' ' Cinema Romantico: Friday's Old Fashioned: The Thomas Crown Affair (1999)

Friday, June 09, 2023

Friday's Old Fashioned: The Thomas Crown Affair (1999)

“That island isn’t Manhattan.” 
“It’s not?” 
“I have appointments.” 
“Wanna keep ‘em?”

Although John McTiernan’s 1999 remake of the 1968 “Thomas Crown Affair” is billed as a romantic thriller, it comes across more like a fantasy, if not quite the way we typically think of fantasy, with magic and make-believe worlds. No, the fantasy pertains to the world we live in, where the eponymous acquisitions tycoon cum art thief (Pierce Brosnan), naturally, has a corner office with a view of the East River looking toward Governors Island and a Martinique villa in the Caribbean. That’s the island referred to in the exchange above, between Crown and the insurance investigator, Catherine Banning (Rene Russo), hot on his trail, or maybe just hot for him, or maybe both at once. That question about keeping appointments, however, proves less practical than existential, him inviting her, in a manner of speaking, into his world where anything goes all the time.

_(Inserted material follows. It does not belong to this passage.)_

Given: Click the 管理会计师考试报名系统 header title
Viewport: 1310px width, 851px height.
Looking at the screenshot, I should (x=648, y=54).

The jocular key is established immediately with a group of thieves getting inside The Metropolitan Museum of Art after hours by way of a literal trojan horse intended for an exhibit. Their target: Monet’s Sunset at Venice, though they are ultimately outfoxed for it by Thomas Crown himself, letting them do all the extravagant legwork before slipping in at the end to take it for himself, which would be a hysterical metaphor for the billionaire class getting rich off the backs of others if the satire wasn’t simply subtle seasoning on a rich dish of no holds barred fun. The detective sent to investigate is wrong every step of the way, as such movie detectives typically are, but is smartly cast as Dennis Leary who brings a weary yet winking countenance to the role, a guy who knows it’s his place in the world to get played for a dupe by the rich and famous. Besides, it’s not really his case, which Leary communicates in his character’s behavior too, but Catherine’s, who can bend the law in ways he can’t and is smarter anyway. From the moment she watches through a window as Crown skips to a waiting car, we know that she knows it’s him, and so rather than an investigation about Did He Do It?, it’s an investigation of Will They Do It? and will she, to paraphrase Norah Jones, Go Away With Him In the Night. Stakes? You want stakes? Baby, those are stakes.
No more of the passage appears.